[Opening DATA TO PROCESS section]
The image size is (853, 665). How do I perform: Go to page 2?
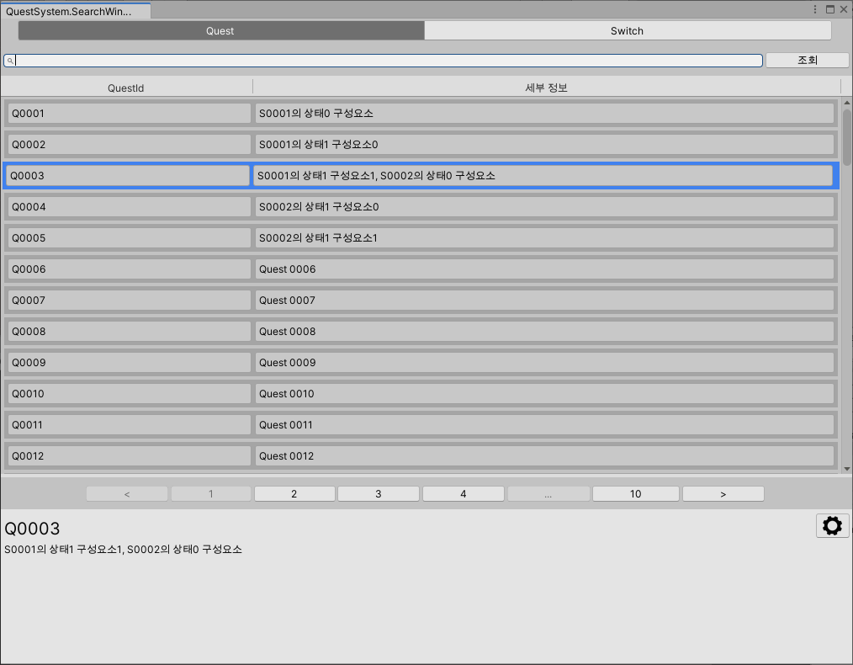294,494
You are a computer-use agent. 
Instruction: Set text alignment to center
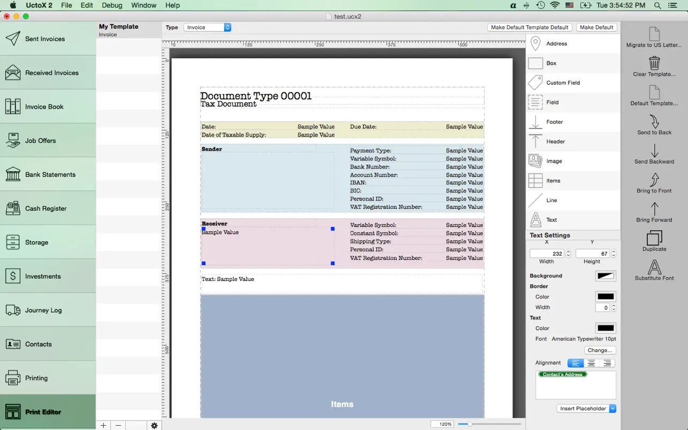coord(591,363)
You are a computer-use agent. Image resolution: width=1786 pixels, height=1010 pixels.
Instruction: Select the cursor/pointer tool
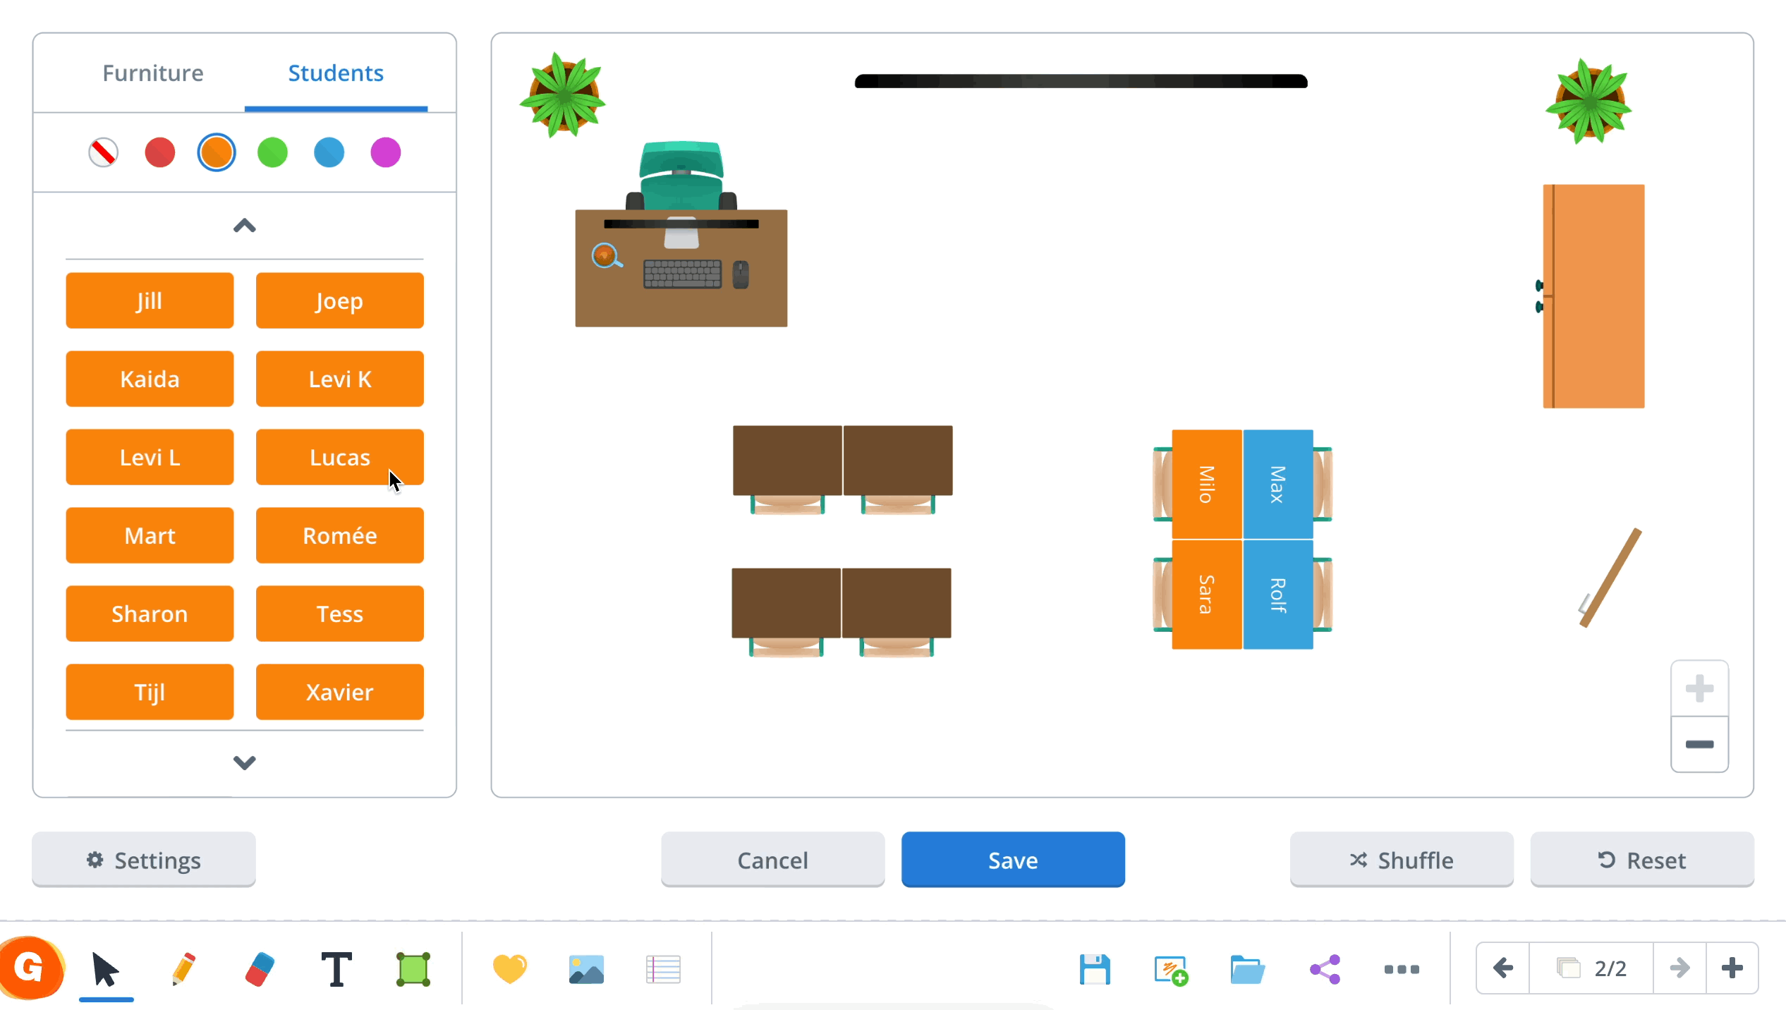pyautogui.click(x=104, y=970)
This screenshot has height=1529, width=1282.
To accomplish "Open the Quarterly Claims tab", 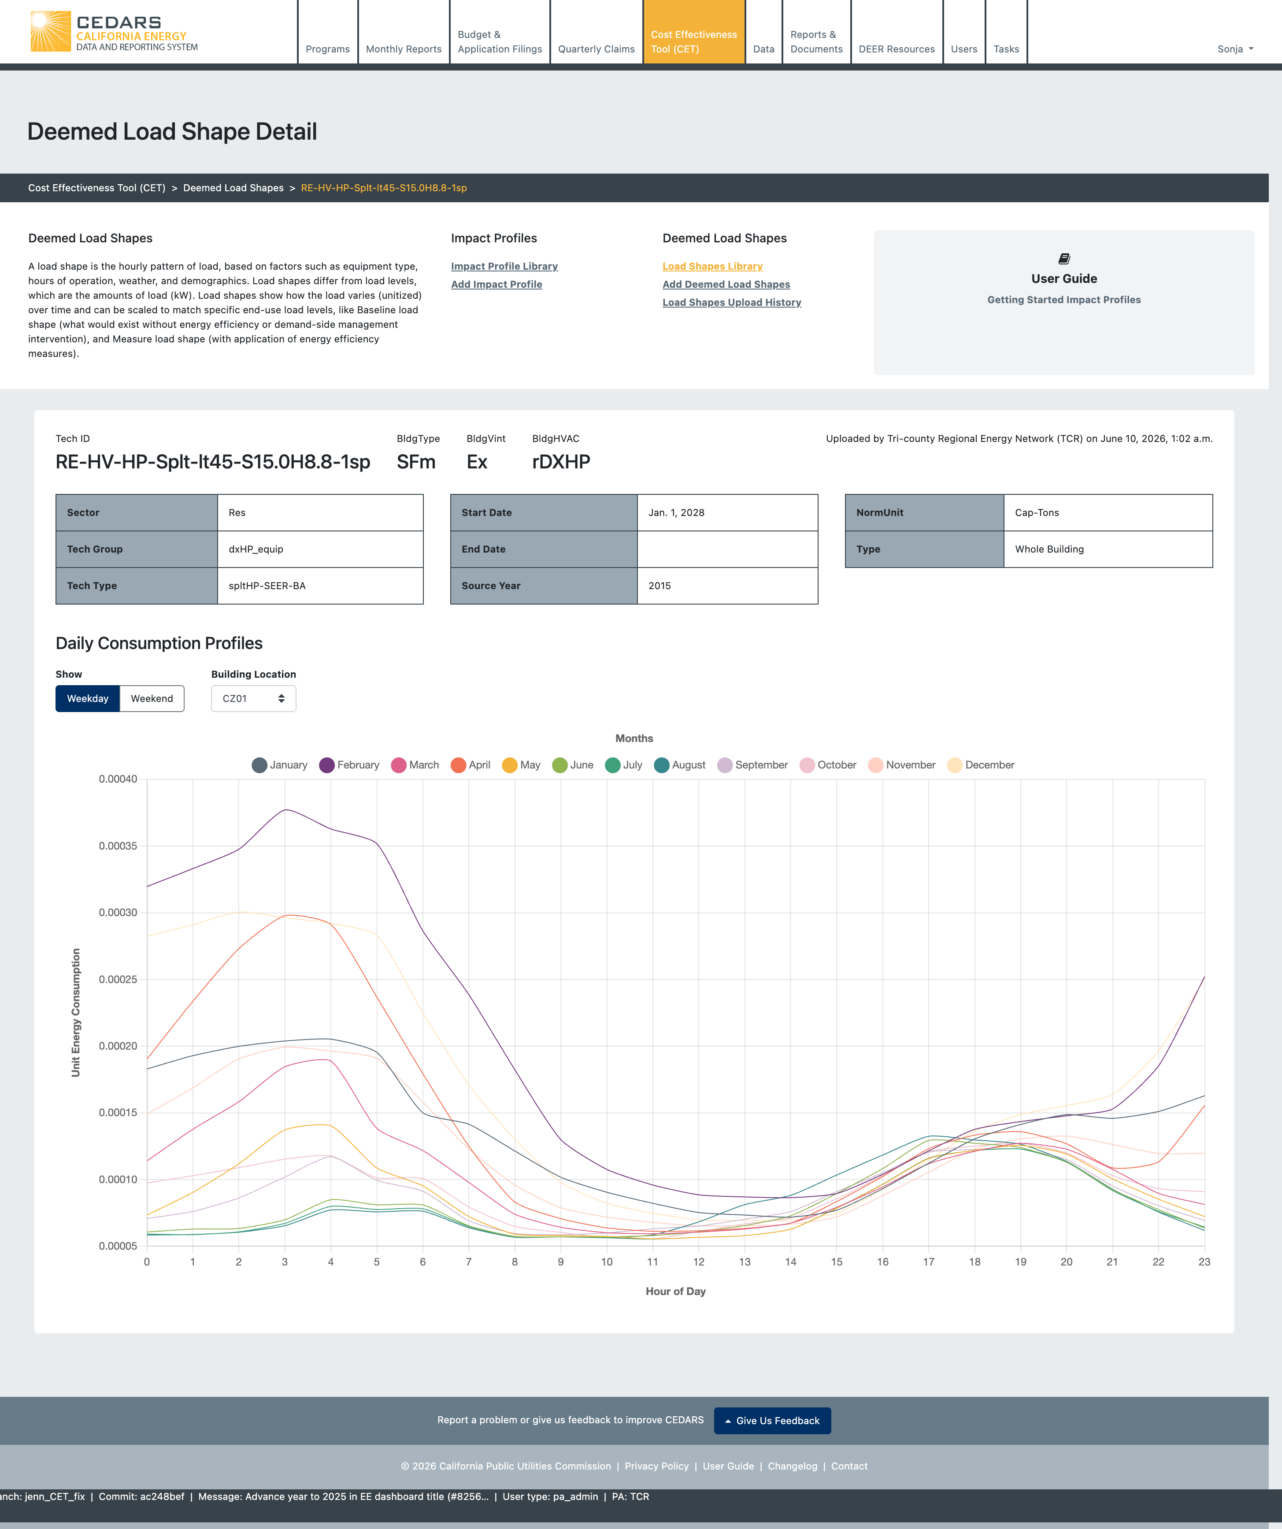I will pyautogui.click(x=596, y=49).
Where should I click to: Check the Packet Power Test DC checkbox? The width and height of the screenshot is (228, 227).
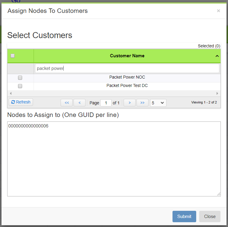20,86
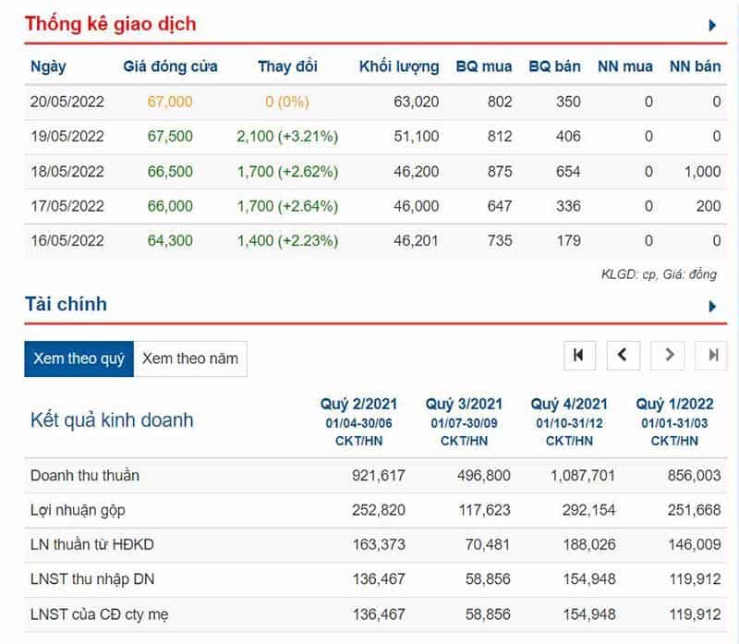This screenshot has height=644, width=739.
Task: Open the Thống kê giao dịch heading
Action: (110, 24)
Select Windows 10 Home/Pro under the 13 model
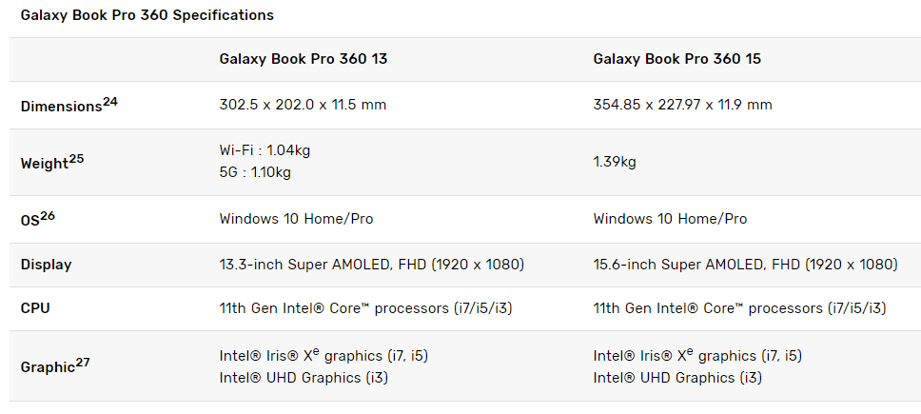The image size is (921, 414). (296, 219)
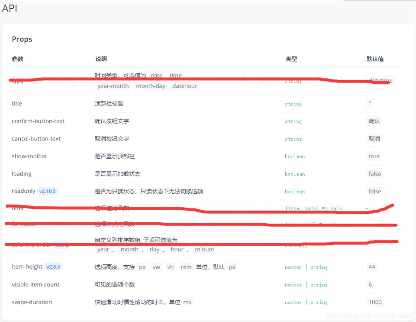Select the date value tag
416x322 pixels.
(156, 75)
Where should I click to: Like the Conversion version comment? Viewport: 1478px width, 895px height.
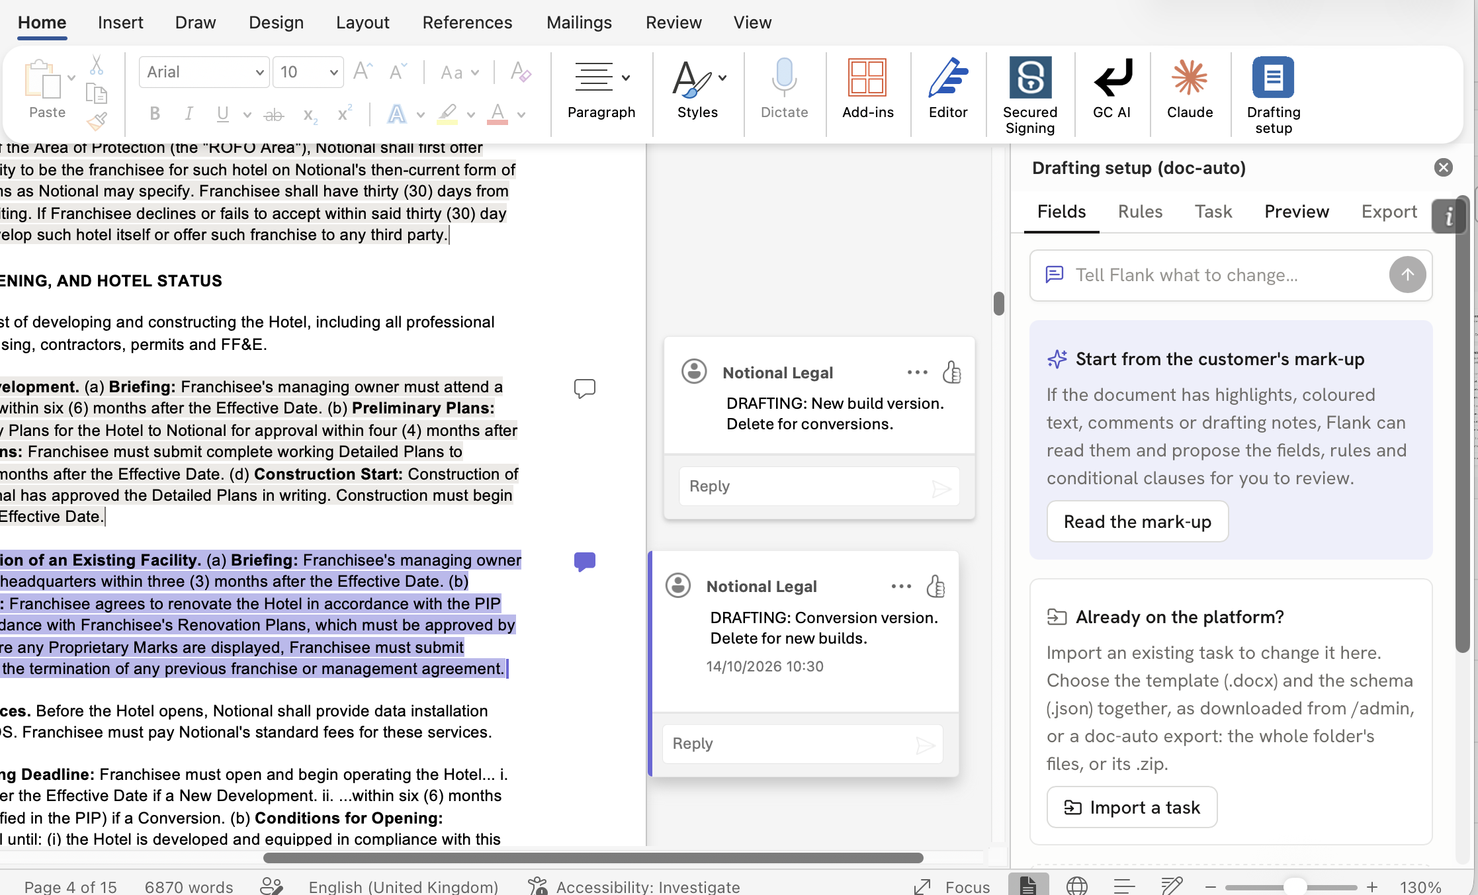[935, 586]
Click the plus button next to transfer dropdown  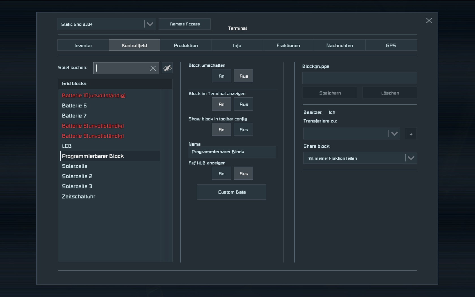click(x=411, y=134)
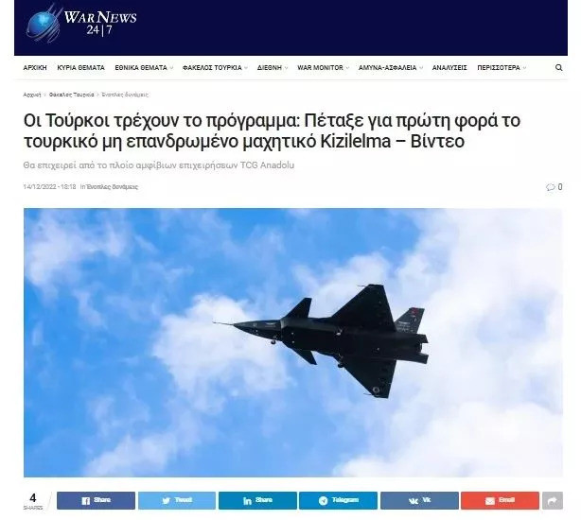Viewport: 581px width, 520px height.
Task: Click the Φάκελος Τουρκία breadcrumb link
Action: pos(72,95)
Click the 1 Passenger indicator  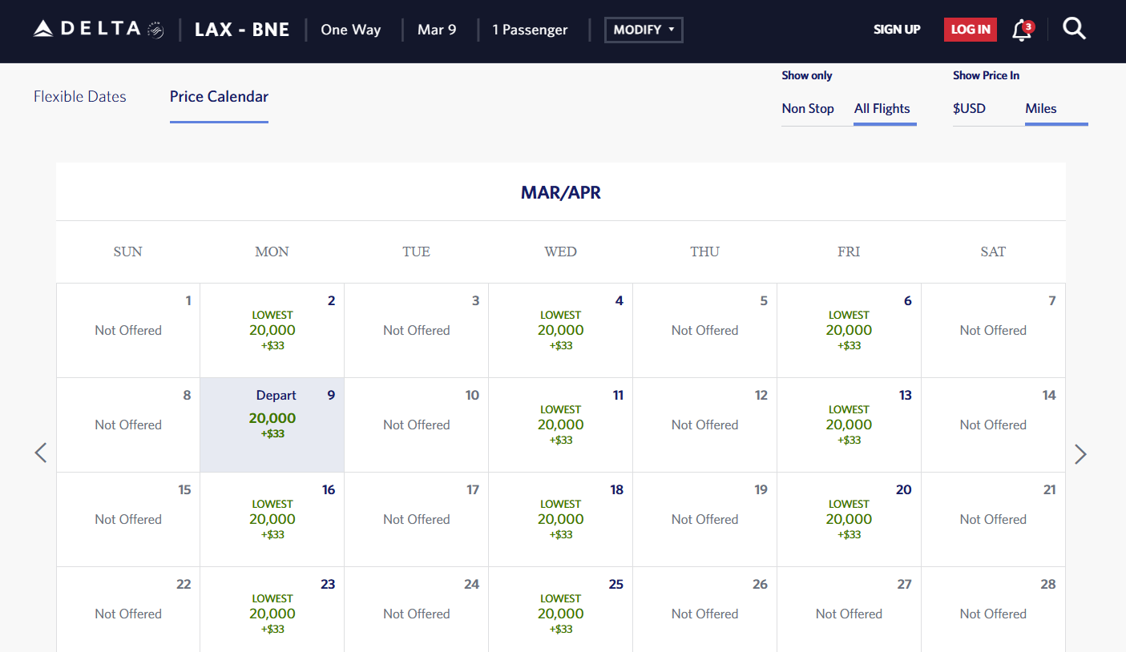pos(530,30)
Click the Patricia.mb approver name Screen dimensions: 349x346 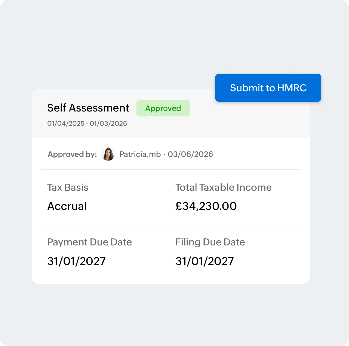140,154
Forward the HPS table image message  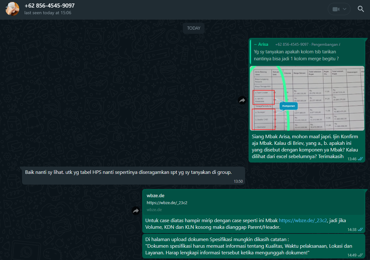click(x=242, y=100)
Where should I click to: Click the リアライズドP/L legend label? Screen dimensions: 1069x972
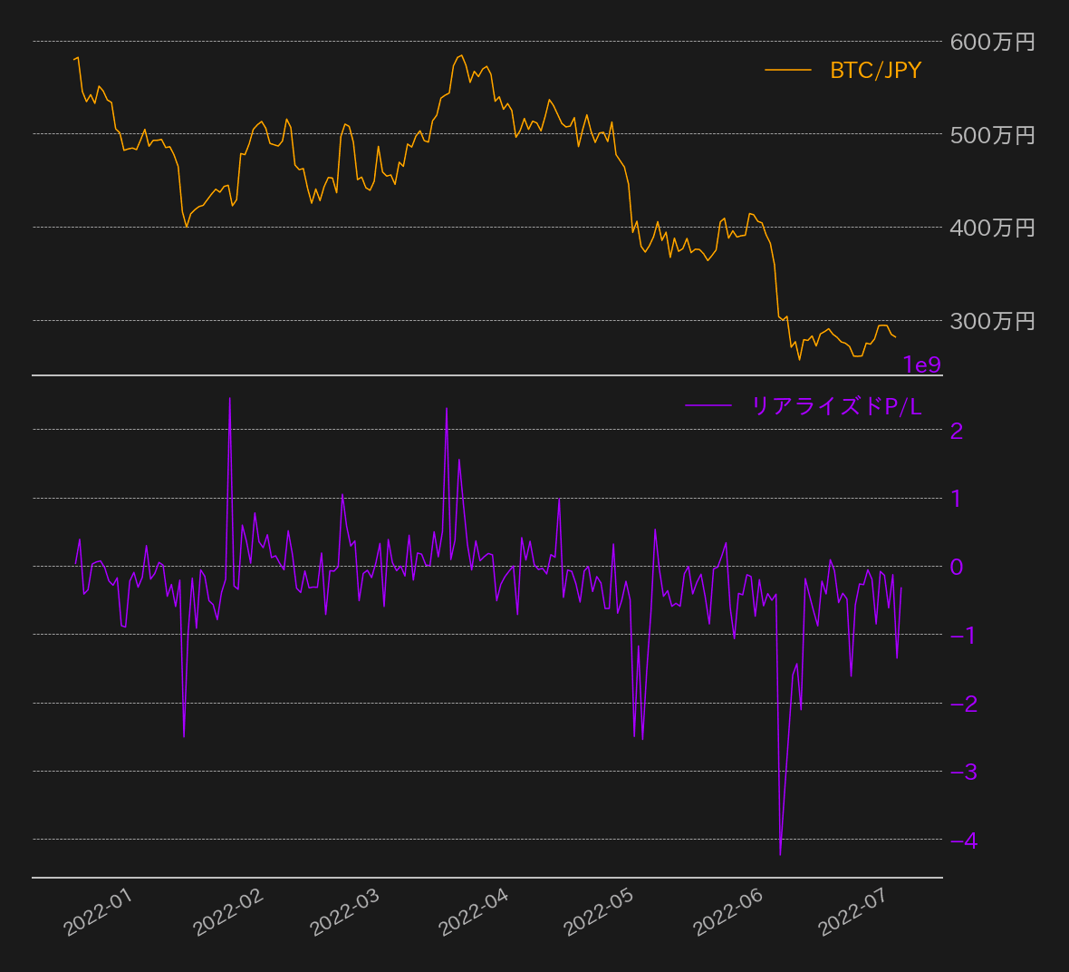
[Closing DATA TO PROCESS section]
DIRECTIONS:
What you return should be only the exact lines from the top of the entries through the line with "This screenshot has height=1529, width=1282.", minus the pictures.

PROBLEM SOLUTION:
The image size is (853, 665). How do I perform: Go to page 2?
294,494
You are a computer-use agent. 
Instruction: Set text alignment to center
coord(591,363)
You are a computer-use agent. Image resolution: width=1786 pixels, height=1010 pixels.
Instruction: Select the cursor/pointer tool
pyautogui.click(x=104, y=970)
This screenshot has height=1529, width=1282.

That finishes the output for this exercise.